(SOURCE INFORMATION Opens)

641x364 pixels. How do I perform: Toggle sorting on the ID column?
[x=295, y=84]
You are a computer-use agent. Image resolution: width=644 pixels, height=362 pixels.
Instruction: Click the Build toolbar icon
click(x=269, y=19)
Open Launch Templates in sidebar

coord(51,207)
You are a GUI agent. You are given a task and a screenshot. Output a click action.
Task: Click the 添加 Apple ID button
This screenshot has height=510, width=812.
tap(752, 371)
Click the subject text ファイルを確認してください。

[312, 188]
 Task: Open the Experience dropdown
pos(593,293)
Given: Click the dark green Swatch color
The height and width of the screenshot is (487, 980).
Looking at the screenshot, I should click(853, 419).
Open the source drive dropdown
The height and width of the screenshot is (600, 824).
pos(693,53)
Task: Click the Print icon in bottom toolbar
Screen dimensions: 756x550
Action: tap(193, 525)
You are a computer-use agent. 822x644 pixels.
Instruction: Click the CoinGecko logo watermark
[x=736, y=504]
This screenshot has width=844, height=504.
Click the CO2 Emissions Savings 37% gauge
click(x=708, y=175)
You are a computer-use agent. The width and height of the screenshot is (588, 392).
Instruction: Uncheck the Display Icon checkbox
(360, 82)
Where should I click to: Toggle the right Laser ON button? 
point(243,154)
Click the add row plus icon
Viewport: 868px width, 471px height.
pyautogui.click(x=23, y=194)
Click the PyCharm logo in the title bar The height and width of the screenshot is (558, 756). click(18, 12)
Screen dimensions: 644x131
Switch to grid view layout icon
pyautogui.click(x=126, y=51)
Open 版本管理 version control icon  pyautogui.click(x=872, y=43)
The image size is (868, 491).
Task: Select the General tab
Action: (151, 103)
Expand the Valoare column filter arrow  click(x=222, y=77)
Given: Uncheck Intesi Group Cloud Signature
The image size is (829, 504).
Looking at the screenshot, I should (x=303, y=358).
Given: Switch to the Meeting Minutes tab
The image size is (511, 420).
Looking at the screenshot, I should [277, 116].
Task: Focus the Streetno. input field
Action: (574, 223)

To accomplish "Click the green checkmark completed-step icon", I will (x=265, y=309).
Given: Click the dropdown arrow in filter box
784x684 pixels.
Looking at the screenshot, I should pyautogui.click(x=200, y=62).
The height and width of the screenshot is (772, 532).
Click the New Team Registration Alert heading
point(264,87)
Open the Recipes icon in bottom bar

(SOURCE INFORMATION Closes)

WHAT TO WORK ON:
Begin with the line above that has "Click the PyCharm" and continue through the line that has "Given: Click the dropdown arrow in filter box", setting each one down exactly. Stop there.

SOLUTION TO THE EXERCISE:
Click the PyCharm logo in the title bar The height and width of the screenshot is (558, 756). click(18, 12)
Screen dimensions: 644x131
Switch to grid view layout icon
pyautogui.click(x=126, y=51)
Open 版本管理 version control icon  pyautogui.click(x=872, y=43)
The image size is (868, 491).
Task: Select the General tab
Action: (151, 103)
Expand the Valoare column filter arrow  click(x=222, y=77)
Given: Uncheck Intesi Group Cloud Signature
The image size is (829, 504).
Looking at the screenshot, I should (x=303, y=358).
Given: Switch to the Meeting Minutes tab
The image size is (511, 420).
Looking at the screenshot, I should [277, 116].
Task: Focus the Streetno. input field
Action: (574, 223)

To accomplish "Click the green checkmark completed-step icon", I will (x=265, y=309).
Given: Click the dropdown arrow in filter box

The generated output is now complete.